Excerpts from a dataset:
═══

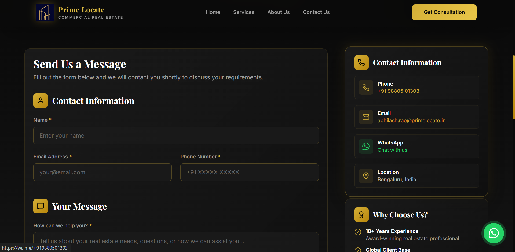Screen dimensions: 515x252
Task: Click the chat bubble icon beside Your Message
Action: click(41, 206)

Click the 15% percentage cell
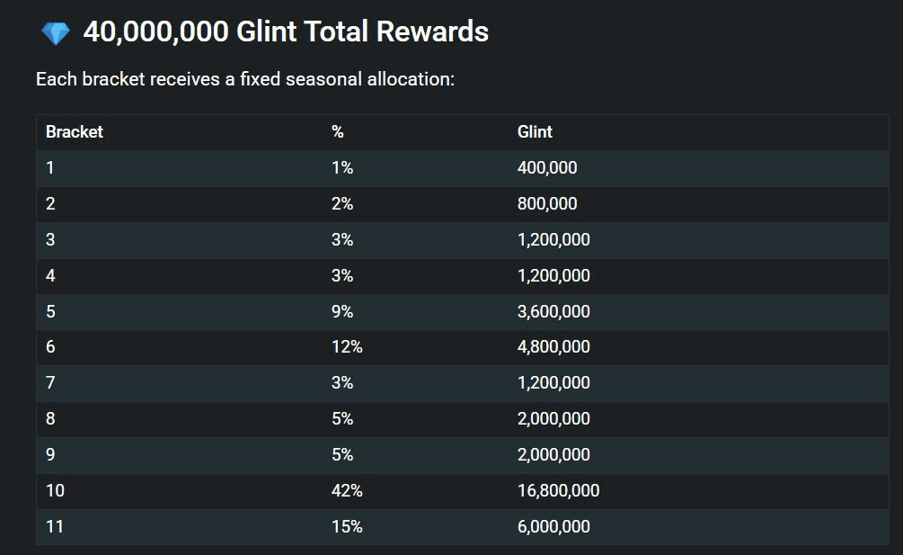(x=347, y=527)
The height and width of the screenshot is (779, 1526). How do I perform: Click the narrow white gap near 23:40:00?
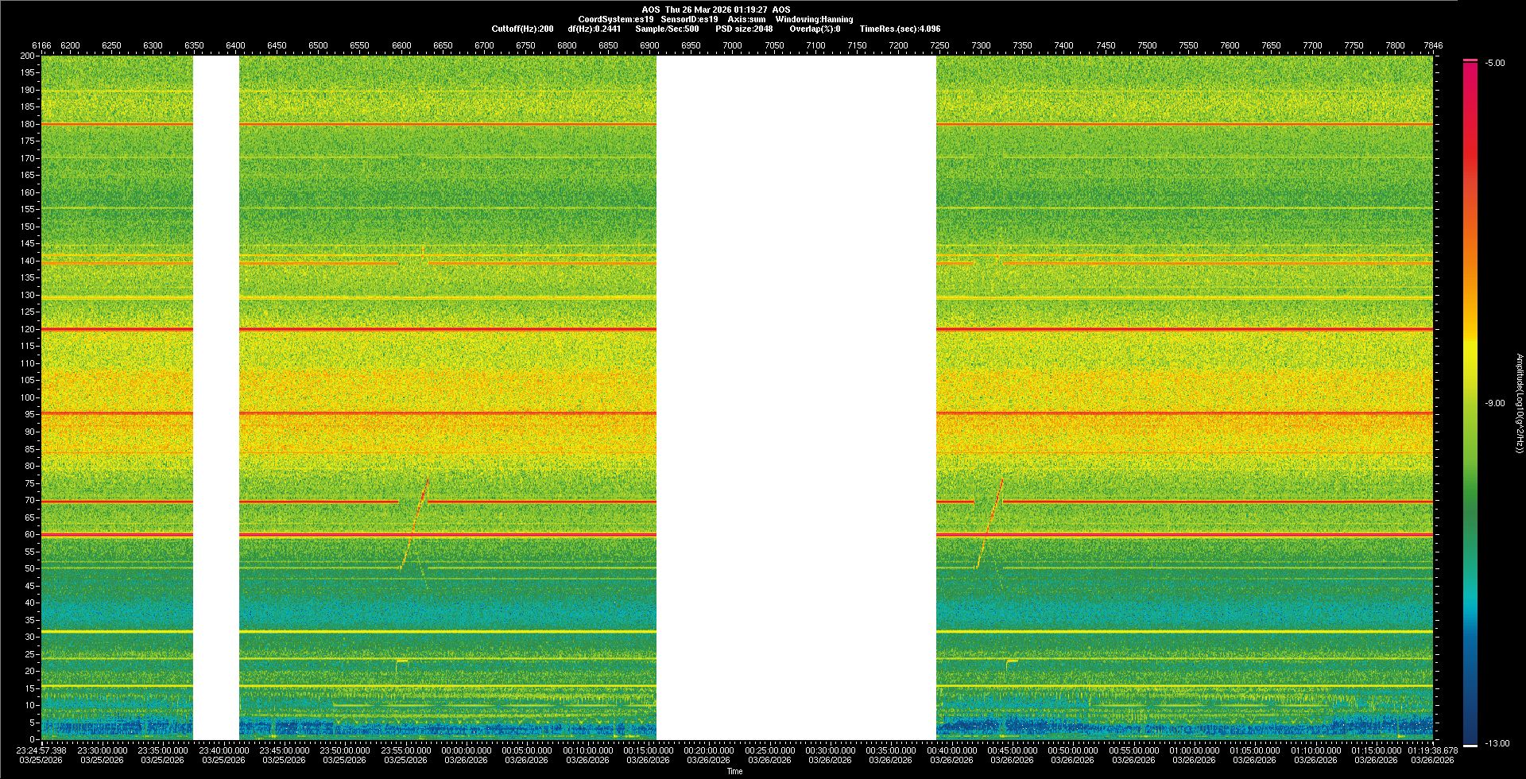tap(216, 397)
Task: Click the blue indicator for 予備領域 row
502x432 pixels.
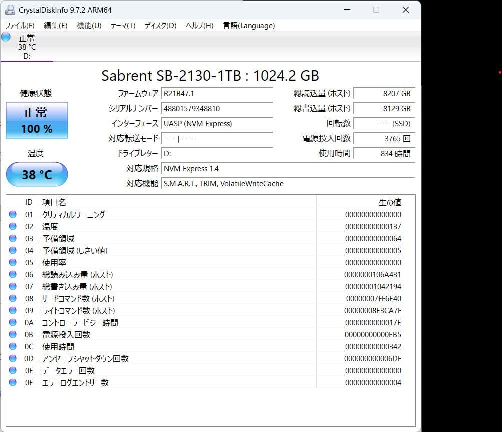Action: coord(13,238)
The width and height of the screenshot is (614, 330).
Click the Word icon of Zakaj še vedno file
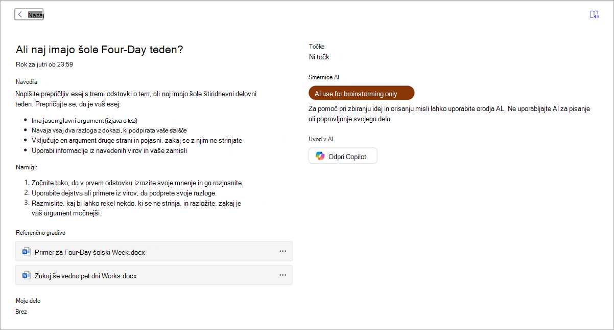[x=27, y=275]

═══

Activity ▸
Please write out exactly the lines from the one containing "Click the 15% percentage cell" through the last line of the records above, and leave out any pictures.

Reply to the task ▸
Click the 15% percentage cell
(x=347, y=527)
The height and width of the screenshot is (779, 1526). How do I perform: Click the narrow white gap near 23:40:00?
tap(216, 397)
Task: Click the blue indicator for 予備領域 row
502x432 pixels.
Action: coord(13,238)
The width and height of the screenshot is (614, 330).
Click the Word icon of Zakaj še vedno file
[x=27, y=275]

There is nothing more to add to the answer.